In general, one can't go wrong by setting the number of simultaneous sequences to a value equal to the number of threads that PATO: high PerformAnce TriplexatOr is going to use. However, if the sequences of a dataset are very long, it may be necessary to reduce the number of simultaneous sequences to avoid running out of memory.
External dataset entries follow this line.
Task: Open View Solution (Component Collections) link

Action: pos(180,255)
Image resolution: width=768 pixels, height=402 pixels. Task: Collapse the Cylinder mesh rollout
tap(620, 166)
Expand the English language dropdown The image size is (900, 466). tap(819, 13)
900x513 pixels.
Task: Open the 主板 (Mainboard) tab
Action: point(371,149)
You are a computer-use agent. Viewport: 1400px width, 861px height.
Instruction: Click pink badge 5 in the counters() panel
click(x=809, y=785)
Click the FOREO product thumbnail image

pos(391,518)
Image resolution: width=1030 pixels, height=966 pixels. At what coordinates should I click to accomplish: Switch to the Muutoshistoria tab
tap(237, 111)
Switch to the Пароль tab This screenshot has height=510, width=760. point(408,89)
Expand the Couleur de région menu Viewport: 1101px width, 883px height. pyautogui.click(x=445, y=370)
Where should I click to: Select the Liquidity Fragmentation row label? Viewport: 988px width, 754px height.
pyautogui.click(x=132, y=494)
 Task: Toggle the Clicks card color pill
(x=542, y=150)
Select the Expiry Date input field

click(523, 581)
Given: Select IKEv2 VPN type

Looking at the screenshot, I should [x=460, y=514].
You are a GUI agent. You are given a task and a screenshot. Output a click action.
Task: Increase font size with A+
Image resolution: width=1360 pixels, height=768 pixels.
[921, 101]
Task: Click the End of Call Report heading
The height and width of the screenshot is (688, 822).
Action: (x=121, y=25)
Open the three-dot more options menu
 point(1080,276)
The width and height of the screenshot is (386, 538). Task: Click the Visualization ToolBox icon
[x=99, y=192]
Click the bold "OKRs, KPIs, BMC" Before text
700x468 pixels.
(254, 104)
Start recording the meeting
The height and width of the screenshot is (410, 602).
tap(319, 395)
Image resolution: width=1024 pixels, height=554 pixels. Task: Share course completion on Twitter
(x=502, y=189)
If you are unsure about the number of simultaneous sequences to use, you can set the -cs or --chunk-size option to 1. Although this may hurt parallelism by a small amount, it will allow you to run PATO: high PerformAnce TriplexatOr on any dataset without having to worry about the memory footprint of the application.

Test

If you are interested in testing the correctness of your installation, run the following commands:

$ make gnu -j$(getconf _NPROCESSORS_ONLN) BUILD=release
$ make gnu -j$(getconf _NPROCESSORS_ONLN) BUILD=serial
$ bash test/test.bash gnu

Cite us

If you use PATO: high PerformAnce TriplexatOr in your research, please cite our work using the following reference:

@article{amatria2023pato,
  title={PATO: genome-wide prediction of {lncRNA--DNA} triple helices},
  author={Amatria-Barral, I{\~n}aki and Gonz{\'a}lez-Dom{\'\i}nguez, Jorge and Touri{\~n}o, Juan},
  journal={Bioinformatics},
  volume={39},
  number={3},
  pages={btad134},
  year={2023}
}

License

PATO: high PerformAnce TriplexatOr is free software and as such it is distributed under the MIT License. However, PATO: high PerformAnce TriplexatOr makes use of several modules which are not original pieces of work. Therefore, their usage is subject to their corresponding THIRDPARTYLICENSE and all rights are reserved to their authors.